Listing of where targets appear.
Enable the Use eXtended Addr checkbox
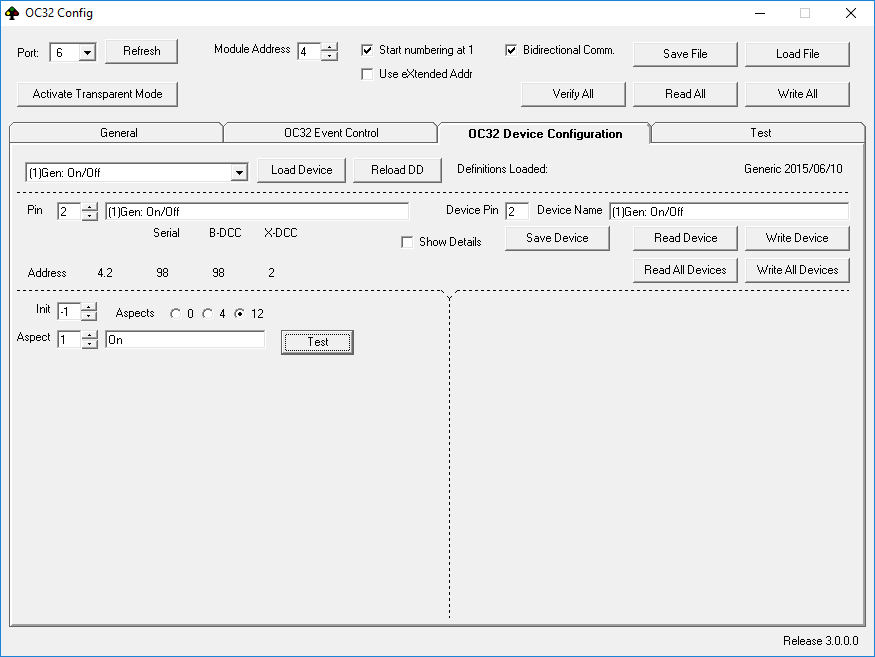 (x=367, y=74)
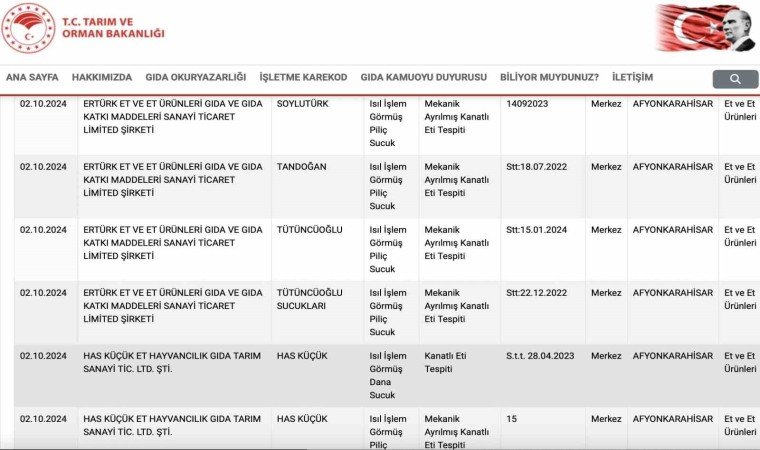Click the BİLİYOR MUYDUNUZ? menu link

click(549, 78)
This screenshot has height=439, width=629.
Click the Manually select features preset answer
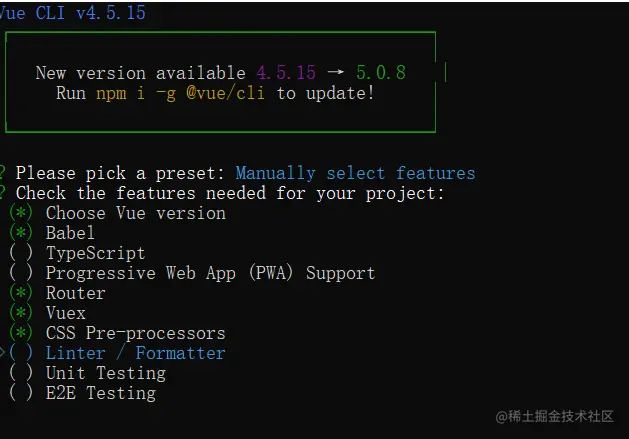355,173
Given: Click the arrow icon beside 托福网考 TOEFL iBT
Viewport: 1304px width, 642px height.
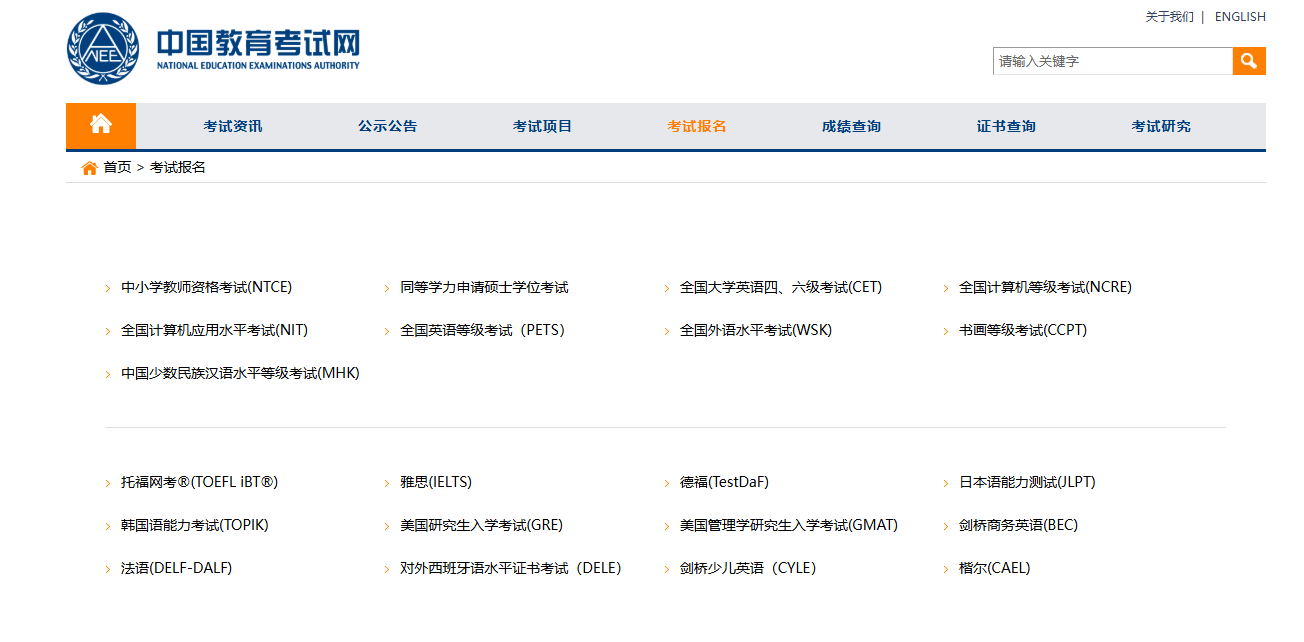Looking at the screenshot, I should point(108,483).
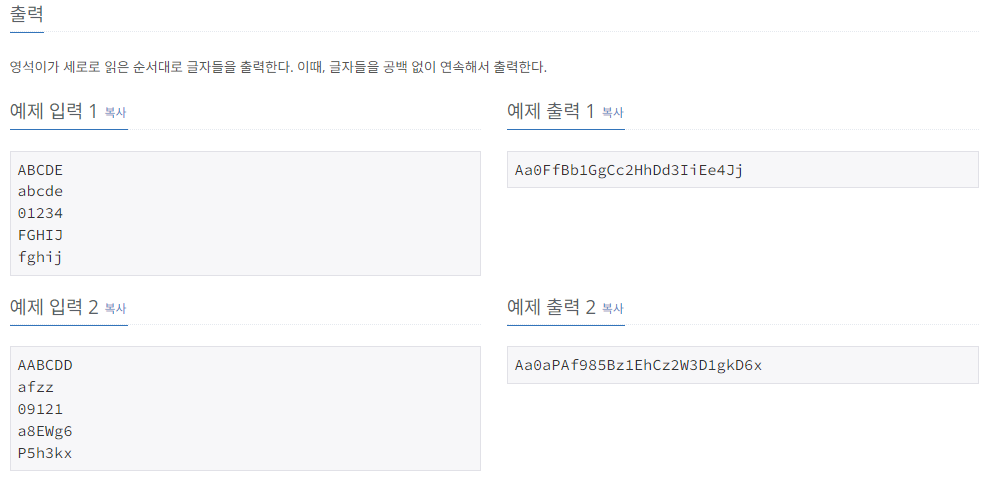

WHAT IS BEING ASKED. Render the listing from the line containing "This screenshot has height=439, width=629." through the end of the listing as a two-column CSV headed request and answer, one row per request, with each field quoted and line breaks replaced by spaces. Leave the pictures out.

OUTPUT.
request,answer
"This screenshot has height=439, width=629. Click the Manually select features preset answer","355,173"
"Given: Click the arrow icon beside 托福网考 TOEFL iBT Viewport: 1304px width, 642px height.","Looking at the screenshot, I should point(108,483)."